EXTRACT TO READ.
Start of Block
Instrumental goal (B) is in tension (but not necessarily stark conflict, depending on how things play out) with ultimate goal (A).
What they’re presenting here in this article are ways to potentially create situation where they could slow down and be confident that doing so wouldn’t actually lead to worse eventual outcomes for AGI safety. They are also trying to promote and escalate the societal conversation around AGI x-risk.
While I think it’s totally valid to criticise OAI on aspects of their approach to AGI safety, I think it’s also fair to say that they are genuinely trying to do the right thing and are simply struggling to chart what is ultimately a very difficult path.
Yeah I think my complaint is that OpenAI seems to be asserting almost a “boundary” re goal (B), like there’s nothing that trades off against staying at the front of the race, and they’re willing to pay large costs rather than risk being the second-most-impressive AI lab. Why? Things don’t add up.
(Example large cost: they’re not putting large organizational attention to the alignment problem. The alignment team projects don’t have many people working on them, they’re not doing things like inviting careful thinkers to evaluate their plans under secrecy, or taking any other bunch of obvious actions that come from putting serious resources into not blowing everyone up.)
I don’t buy that (B) is that important. It seems more driven by some strange status / narrative-power thing? And I haven’t ever seen them make an explicit their case for why they’re sacrificing so much for (B). Especially when a lot of their original safety people fucking left due to some conflict around this?
Broadly many things about their behaviour strike me as deceptive / making it hard to form a counternarrative / trying to conceal something odd about their plans.
One final question: why do they say “we think it would be good if an international agency limited compute growth” but not also “and we will obviously be trying to partner with other labs to do this ourselves in the meantime, although not if another lab is already training something more powerful than GPT-4″?
Well to be fair to Microsoft/OpenAI, they are a for-profit corporation, they can’t exactly say “and we will limit the future prospects of our business beyond X threshold”.
And since there are many such organizations on Earth, and they’re not going away anytime soon, race dynamics would overtake them even if they did issue such a statement and commit to it.
The salient question is before all this, how can truly global, truly effective coordination be achieved? At what cost? And is this cost bearable to the decision makers and wider population?
End of Block
[Saved entries]
Start of Block
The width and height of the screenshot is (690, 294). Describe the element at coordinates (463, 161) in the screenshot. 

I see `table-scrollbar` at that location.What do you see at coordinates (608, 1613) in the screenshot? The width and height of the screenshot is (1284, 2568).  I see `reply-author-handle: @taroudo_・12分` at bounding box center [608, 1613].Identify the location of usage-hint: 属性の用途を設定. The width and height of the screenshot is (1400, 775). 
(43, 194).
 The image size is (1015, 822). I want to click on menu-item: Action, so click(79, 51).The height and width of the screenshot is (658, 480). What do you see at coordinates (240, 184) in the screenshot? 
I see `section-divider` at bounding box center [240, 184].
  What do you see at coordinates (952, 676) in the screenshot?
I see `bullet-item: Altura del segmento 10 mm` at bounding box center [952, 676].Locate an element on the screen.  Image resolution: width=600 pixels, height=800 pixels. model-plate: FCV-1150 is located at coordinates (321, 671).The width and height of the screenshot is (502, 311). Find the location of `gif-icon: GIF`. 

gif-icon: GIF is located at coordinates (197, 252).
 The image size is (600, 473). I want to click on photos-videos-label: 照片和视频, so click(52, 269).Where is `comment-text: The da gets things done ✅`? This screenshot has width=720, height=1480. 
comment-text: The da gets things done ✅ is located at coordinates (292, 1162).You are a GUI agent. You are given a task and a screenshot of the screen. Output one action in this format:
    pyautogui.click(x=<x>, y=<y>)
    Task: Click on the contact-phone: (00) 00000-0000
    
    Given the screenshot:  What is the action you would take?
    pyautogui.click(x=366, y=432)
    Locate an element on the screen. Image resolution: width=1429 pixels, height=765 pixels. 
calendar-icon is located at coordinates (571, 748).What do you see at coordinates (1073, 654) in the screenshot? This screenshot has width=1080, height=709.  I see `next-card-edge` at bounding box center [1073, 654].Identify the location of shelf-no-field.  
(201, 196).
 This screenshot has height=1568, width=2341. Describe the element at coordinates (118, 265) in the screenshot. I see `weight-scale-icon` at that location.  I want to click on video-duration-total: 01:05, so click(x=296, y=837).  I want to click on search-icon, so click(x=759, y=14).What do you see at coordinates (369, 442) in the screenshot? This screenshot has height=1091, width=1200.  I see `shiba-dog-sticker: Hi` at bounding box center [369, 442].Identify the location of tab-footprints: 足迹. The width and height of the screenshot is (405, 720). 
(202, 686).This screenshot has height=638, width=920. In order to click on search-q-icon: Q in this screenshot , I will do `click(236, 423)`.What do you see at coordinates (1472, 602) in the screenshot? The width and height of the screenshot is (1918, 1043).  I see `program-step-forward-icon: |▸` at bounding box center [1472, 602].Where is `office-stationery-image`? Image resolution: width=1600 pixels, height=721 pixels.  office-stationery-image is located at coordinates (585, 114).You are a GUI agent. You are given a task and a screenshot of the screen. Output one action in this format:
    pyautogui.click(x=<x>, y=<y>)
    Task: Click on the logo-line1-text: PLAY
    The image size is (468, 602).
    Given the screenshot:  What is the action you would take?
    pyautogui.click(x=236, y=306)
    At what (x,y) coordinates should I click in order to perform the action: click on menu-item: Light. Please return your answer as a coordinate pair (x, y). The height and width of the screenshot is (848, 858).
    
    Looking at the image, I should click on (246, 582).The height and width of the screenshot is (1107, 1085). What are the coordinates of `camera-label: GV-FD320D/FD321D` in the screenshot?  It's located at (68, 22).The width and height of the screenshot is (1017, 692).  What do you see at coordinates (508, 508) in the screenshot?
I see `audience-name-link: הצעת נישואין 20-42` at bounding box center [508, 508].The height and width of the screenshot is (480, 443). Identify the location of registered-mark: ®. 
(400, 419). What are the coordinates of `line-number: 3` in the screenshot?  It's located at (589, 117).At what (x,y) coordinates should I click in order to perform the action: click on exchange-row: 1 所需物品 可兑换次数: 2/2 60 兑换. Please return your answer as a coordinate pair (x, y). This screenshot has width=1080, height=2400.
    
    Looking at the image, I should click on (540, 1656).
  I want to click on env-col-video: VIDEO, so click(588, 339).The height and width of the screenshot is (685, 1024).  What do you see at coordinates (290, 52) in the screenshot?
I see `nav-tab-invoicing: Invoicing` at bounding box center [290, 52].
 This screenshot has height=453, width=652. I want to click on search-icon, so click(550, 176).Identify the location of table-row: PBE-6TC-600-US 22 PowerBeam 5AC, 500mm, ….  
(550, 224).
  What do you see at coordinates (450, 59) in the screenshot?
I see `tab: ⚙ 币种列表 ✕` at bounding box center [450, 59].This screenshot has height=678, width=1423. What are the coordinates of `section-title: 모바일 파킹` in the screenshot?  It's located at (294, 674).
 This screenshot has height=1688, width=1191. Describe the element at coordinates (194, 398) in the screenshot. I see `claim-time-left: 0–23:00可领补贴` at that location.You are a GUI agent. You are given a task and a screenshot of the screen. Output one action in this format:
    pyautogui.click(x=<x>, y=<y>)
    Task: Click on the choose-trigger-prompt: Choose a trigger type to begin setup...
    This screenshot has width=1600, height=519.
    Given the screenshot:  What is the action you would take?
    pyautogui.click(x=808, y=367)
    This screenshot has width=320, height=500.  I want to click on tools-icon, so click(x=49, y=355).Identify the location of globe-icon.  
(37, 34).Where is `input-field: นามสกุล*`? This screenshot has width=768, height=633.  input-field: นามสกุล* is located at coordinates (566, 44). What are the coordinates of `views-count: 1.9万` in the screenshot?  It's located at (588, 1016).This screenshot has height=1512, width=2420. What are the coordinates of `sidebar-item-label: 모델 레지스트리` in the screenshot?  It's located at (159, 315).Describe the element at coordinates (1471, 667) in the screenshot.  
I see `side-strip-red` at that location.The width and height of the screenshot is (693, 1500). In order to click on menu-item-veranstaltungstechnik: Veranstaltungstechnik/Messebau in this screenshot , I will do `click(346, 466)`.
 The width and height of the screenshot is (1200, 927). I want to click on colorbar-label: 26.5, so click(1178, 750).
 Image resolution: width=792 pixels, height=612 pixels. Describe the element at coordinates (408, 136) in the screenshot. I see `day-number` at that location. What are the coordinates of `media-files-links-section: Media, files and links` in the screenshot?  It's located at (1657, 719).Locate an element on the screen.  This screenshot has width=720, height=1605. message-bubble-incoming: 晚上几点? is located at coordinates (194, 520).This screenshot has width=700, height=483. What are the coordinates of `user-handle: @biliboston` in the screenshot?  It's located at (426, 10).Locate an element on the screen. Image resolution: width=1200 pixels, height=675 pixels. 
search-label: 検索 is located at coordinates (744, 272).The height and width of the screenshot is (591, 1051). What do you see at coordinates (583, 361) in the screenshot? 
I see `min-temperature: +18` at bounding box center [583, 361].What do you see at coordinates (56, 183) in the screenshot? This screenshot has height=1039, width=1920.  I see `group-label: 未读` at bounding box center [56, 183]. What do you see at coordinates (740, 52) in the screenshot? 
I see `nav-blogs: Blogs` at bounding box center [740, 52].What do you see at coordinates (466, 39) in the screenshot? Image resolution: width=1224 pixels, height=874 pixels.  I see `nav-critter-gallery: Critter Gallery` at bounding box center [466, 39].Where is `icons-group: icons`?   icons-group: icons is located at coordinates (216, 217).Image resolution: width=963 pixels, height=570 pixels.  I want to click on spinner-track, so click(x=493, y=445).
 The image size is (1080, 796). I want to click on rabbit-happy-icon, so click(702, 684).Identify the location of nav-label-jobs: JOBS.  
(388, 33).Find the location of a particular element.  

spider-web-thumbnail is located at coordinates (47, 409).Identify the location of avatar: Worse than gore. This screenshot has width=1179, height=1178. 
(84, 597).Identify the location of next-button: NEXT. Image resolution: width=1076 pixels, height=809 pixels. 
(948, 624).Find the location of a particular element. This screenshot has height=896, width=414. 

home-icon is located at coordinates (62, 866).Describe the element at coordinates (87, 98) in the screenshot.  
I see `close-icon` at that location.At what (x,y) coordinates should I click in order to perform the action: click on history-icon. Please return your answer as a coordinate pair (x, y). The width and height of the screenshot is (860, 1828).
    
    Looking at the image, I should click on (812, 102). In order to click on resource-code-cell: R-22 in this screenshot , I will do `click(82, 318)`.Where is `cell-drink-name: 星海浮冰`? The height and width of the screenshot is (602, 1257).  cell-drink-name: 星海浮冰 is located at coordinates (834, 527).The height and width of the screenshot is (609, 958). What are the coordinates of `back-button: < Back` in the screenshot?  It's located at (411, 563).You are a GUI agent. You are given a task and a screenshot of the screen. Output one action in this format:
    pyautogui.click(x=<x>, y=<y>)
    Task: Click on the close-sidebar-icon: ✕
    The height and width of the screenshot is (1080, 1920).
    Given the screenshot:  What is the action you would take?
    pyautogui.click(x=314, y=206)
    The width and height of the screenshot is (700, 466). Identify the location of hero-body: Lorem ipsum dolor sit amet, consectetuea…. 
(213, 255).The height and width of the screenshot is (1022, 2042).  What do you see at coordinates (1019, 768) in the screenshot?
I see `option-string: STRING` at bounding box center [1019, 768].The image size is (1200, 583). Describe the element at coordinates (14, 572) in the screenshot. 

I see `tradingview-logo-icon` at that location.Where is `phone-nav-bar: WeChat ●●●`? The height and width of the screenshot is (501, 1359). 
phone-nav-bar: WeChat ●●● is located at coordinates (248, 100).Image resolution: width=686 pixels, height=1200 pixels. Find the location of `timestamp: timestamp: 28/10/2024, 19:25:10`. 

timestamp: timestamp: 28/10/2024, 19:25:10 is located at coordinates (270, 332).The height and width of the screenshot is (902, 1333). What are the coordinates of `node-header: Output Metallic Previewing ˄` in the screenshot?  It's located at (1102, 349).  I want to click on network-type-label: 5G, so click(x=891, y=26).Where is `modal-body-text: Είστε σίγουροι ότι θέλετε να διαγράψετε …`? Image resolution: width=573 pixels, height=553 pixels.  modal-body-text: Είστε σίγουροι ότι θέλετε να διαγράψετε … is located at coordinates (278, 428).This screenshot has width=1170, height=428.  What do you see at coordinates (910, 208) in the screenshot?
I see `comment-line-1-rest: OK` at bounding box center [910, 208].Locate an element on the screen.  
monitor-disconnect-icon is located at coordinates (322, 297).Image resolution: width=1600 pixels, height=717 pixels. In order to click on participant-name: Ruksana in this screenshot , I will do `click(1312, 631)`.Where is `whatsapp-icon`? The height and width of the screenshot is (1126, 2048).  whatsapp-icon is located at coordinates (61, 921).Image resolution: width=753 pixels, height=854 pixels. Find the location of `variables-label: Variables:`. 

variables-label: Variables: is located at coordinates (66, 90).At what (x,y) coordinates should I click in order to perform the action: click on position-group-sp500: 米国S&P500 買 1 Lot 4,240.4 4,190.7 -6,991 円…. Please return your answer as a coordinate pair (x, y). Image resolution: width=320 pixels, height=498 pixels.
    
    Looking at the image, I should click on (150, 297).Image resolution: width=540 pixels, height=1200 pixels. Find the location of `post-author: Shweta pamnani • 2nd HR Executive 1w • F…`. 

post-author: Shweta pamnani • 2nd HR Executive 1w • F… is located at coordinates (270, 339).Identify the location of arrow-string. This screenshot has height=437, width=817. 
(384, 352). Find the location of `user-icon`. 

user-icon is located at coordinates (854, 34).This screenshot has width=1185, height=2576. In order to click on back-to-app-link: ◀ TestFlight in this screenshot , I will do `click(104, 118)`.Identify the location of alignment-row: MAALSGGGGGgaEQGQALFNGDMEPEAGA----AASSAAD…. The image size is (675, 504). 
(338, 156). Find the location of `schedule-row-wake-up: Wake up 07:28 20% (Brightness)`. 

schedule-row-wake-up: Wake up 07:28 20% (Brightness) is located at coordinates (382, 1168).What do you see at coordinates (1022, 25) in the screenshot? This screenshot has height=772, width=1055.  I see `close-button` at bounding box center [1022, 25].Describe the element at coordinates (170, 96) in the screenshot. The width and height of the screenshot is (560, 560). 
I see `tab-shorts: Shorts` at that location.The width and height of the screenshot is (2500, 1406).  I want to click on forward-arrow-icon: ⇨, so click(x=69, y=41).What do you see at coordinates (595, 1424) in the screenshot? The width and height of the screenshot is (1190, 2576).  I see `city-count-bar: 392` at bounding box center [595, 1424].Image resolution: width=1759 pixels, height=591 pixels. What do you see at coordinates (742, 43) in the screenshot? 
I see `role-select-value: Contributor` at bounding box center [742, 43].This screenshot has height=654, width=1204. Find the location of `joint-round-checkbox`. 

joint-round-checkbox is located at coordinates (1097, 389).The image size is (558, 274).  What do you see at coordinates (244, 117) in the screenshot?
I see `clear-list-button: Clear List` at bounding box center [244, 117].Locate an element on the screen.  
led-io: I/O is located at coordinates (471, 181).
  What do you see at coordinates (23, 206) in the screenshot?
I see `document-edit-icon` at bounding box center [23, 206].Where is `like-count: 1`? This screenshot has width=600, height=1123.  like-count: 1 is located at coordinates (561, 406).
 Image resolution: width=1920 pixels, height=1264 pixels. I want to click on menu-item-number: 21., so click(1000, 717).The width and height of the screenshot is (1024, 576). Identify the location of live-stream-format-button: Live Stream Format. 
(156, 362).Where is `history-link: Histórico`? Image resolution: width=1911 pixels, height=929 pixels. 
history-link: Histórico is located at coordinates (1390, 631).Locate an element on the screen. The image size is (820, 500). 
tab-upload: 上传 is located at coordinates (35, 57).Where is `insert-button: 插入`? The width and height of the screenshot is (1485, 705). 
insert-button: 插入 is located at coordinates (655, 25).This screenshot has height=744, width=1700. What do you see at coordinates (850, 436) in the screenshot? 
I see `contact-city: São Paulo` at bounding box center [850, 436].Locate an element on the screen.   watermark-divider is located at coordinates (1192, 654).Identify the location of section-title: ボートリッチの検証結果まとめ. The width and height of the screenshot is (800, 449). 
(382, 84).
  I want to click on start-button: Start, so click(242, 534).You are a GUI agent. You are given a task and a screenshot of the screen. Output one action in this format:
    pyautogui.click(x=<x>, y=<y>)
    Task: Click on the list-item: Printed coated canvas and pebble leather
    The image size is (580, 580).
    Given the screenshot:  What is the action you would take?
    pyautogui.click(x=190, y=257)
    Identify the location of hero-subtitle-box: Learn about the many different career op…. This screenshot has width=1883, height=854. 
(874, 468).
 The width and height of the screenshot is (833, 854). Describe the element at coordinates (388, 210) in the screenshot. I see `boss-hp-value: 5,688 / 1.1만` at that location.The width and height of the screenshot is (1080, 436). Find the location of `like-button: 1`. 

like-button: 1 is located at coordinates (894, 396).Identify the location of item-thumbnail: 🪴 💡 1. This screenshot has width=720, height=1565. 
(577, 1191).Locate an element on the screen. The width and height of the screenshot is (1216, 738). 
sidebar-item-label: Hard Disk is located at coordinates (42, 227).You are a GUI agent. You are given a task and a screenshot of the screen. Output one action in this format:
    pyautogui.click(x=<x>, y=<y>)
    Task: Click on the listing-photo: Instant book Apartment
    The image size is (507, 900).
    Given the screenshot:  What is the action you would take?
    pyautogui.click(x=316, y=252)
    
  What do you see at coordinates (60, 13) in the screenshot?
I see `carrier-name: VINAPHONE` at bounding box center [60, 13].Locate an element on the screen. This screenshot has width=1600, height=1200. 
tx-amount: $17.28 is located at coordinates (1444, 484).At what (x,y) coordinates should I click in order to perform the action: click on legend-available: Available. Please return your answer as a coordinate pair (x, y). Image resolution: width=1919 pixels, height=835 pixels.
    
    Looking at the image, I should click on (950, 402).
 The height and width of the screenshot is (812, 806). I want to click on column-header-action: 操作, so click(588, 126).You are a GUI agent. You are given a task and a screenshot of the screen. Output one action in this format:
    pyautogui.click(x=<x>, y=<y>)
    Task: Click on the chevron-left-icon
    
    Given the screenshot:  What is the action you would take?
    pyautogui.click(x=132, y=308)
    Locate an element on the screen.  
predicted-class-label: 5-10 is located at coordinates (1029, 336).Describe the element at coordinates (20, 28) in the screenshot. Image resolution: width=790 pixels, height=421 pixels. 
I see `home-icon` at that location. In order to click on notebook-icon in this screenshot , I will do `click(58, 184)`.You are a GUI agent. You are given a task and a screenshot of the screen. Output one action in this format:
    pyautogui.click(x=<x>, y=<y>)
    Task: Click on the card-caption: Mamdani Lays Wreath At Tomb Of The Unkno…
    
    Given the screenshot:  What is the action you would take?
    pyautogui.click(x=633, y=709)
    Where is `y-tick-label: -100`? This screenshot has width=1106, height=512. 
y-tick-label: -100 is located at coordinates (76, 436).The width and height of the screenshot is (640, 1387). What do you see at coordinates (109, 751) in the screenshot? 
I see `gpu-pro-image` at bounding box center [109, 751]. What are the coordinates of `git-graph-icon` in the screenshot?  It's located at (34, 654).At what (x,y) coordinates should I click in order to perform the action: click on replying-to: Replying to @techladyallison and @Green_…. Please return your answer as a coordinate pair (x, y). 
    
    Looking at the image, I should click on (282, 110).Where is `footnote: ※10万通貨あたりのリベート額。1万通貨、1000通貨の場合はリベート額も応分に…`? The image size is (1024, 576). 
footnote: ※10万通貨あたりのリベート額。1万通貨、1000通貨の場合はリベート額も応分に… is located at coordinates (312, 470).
End of Block
ACTION ITEM.
Decide whether each statement agrees with the forum thread on OpenAI and AGI safety. Answer yes or no for each, and quote the words of the thread that decide it.
1. One commenter says the alignment team projects have few people working on them.
2. One commenter describes Microsoft/OpenAI as a nonprofit organization.
3. The thread says goal (B) is in stark conflict with goal (A).
Rely on the text alone and ignore the data.

THE COMPLETED TASK.
1. Yes: "The alignment team projects don’t have many people working on them"
2. No: "they are a for-profit corporation"
3. No: "Instrumental goal (B) is in tension (but not necessarily stark conflict, depending on how things play out) with ultimate goal (A)."